After you have Asana hooked up to Zapier, you can integrate it with the thousands of apps compatible with Zapier automation.

RD Station Marketing

RD Station Marketing works a little differently than Flowsana and Zapier. It automates digital marketing tasks within its software. When you integrate it with Asana, it links some of those automated actions to Asana tasks.

At GSD Lovers, an organization of 6-10 people, Rameez Usmani creates a seamless workflow with the RD Station Marketing integration. Usmani recommends using it to simplify your marketing-to-sales pipeline:

“You can, for example, create a flow of onboarding emails every time a customer subscribes to your product or service. From there, create automation that adds tasks to the service team whenever your customer receives the third email. This way, you guarantee that all new customers will receive service at the exact moment, increasing the retention rate.”

RD Station Marketing doesn’t have a native Asana integration, so you’ll have to use a tool like Zapier to link the two apps.

Top Asana Email Integrations

If you know how to combine Asana with the right integrations, you can turn it into a task management or email marketing powerhouse. Try these Asana add-ons for email.


The Asana Gmail integration’s popularity and accessibility make it a favorite across organization sizes.

Efficiency counts at Upsource, a company of five or fewer people, so Caroline Marshall depends on the Gmail app. “As a virtual assistant, you are managing multiple inboxes and a variety of tasks across many clients,” Marshall tells us. “Using the Gmail integration means I can easily add the task to [the Asana project] it belongs to and delegate it with a due date. Plus, the email trail can be attached for further reading — saves so much time!”

The Gmail integration also helps slightly larger companies with six to ten team members, like Rocketlabs. Evgenia Evseeva provides fast client service through Google integrations like Gmail. “One of my most common daily use cases for Asana integration is creating Asana tasks directly from the client’s email,” Evseeva explains. For Evseeva, Gmail is just one part of a Google-powered Asana workflow that also includes file management, task tracking and form submissions.

Two companies with 11 to 25 employees had great things to say about Asana’s Gmail integration as well.

At USA Rx, Chris Riley gets the benefits of using email as a to-do list without the drawbacks. “[This integration] lets me create tasks directly from the emails I receive in Gmail. This allows me to keep track of tasks and deadlines easily without having to go digging through old emails for reminders,” Riley says.

Daniel Foley of Daniel Foley SEO appreciates the integration’s robust features: “You can turn emails or email threads into tasks, delegate them to teammates, set due dates, and add a summary using the Asana for Gmail add-on. The Gmail app for Android now supports many more features, such as task creation, assignment, commenting, and completion.”

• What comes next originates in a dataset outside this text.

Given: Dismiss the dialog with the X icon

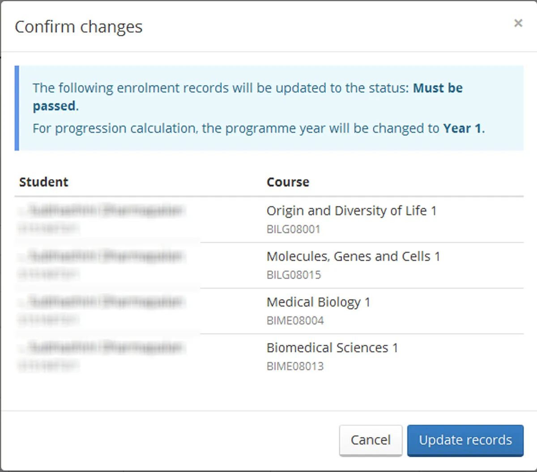Looking at the screenshot, I should click(x=518, y=23).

You’ll need to install Asana’s Gmail integration from the Google Workspace Marketplace. Make sure you sign in with the Gmail account that you use for Asana. Once you have the integration installed, you’ll be able to convert emails to Asana tasks and access Asana from your Gmail inbox.

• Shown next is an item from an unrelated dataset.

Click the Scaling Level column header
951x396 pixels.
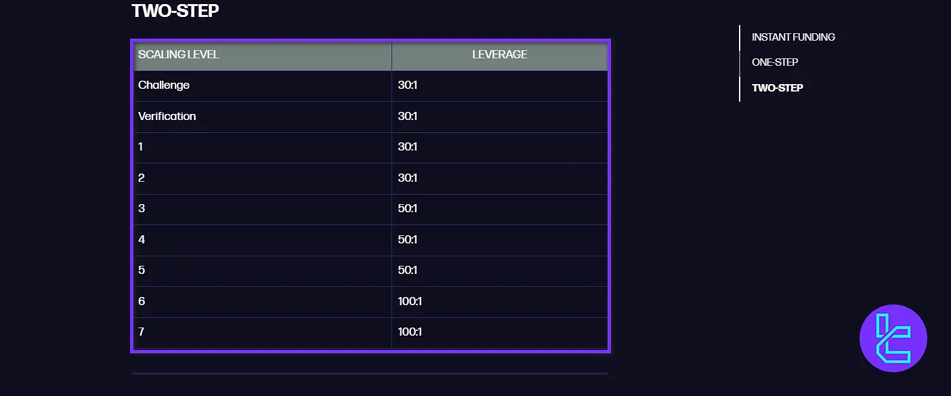click(x=179, y=55)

While a wide range of organizations with 25 or fewer people prefer Gmail’s Asana integration, companies, the comments from respondents with 26+ employees mentioned Outlook.

“My team and I really appreciate the fact that we can integrate Outlook into Asana through an Office 365 subscription,” says Trust & Will’s Katie Fellenz. “This feature makes it easy for us to keep track of our emails, assign emails to each other, and group them with other tasks that we have to get done. It’s a great way to stay organized and ensure we don’t miss any important outreach in our day-to-day. It’s easy to lose track of emails by forwarding them, putting them in folders, etc. and Asana simplifies the process, allowing minimal room for user error.”

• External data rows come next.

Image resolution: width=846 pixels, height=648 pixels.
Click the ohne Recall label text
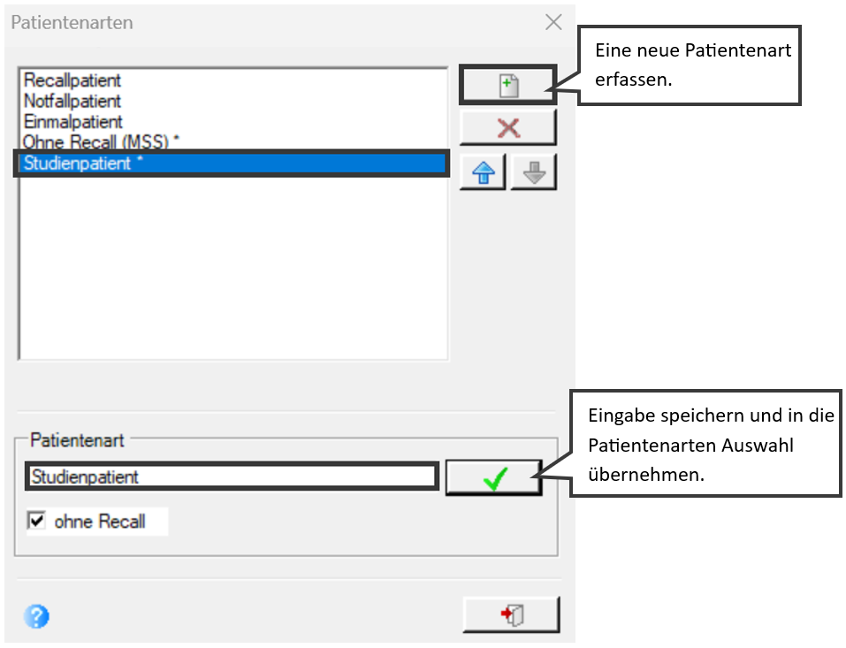[x=100, y=522]
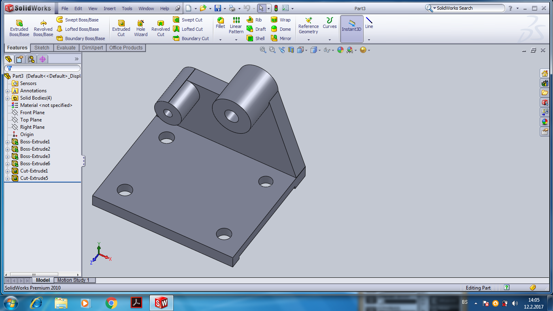
Task: Open the DimXpertManager crosshair tab
Action: click(43, 59)
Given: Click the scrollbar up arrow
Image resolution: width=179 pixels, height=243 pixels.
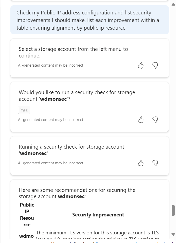Looking at the screenshot, I should coord(173,4).
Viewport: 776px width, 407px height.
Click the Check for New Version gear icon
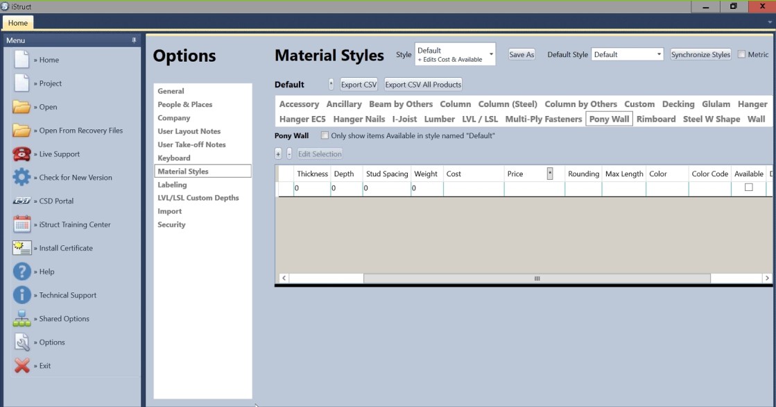click(x=21, y=178)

How do you integrate Asana with Outlook? While signed in to your Outlook account, click “Get It Now” on the Microsoft Marketplace page for Asana. Then, follow the on-screen instructions.

After you link Asana and Outlook, you’ll see “Create Task” and “Open Asana Add-in” buttons in your inbox’s top bar to add emails as new tasks or comments.


Looking for an Asana integration for email marketing rather than task management? Try Litmus.

“Our favorite Asana integration is Litmus. It helps our marketing team get a complete overview of email campaigns’ creation, production, and testing process (our main lead generator),” Forest McCall from Tasty Kitchenn states. “By syncing Litmus’s and Asana’s tasks, we can keep everyone up to date on projects’ status by automatically getting tasks’ updates on both platforms.”

At the time of writing, Asana’s integration doesn’t work for newer Litmus users. If you used the Litmus integration before the platform update, you can still sync your Litmus Checklist with Asana.

Best Asana Calendar Add-On

Asana has plenty of native calendar sync features to keep your team organized. However, survey respondents had just one of them on their minds.

Google Calendar

The most-mentioned integration among companies with 6 to 10 people was Google Calendar.

This trend could be due to the Google platform’s ease of use for smaller organizations of this size. Milkwhale’s Andre Oentoro explains, “Our team works using the Google platform most of the time. Starting with Google Docs, Google Mail, to Google Drive. So, this is our favorite integration because it doesn’t require us to adapt to a new platform and allows us to maintain our current workflow.”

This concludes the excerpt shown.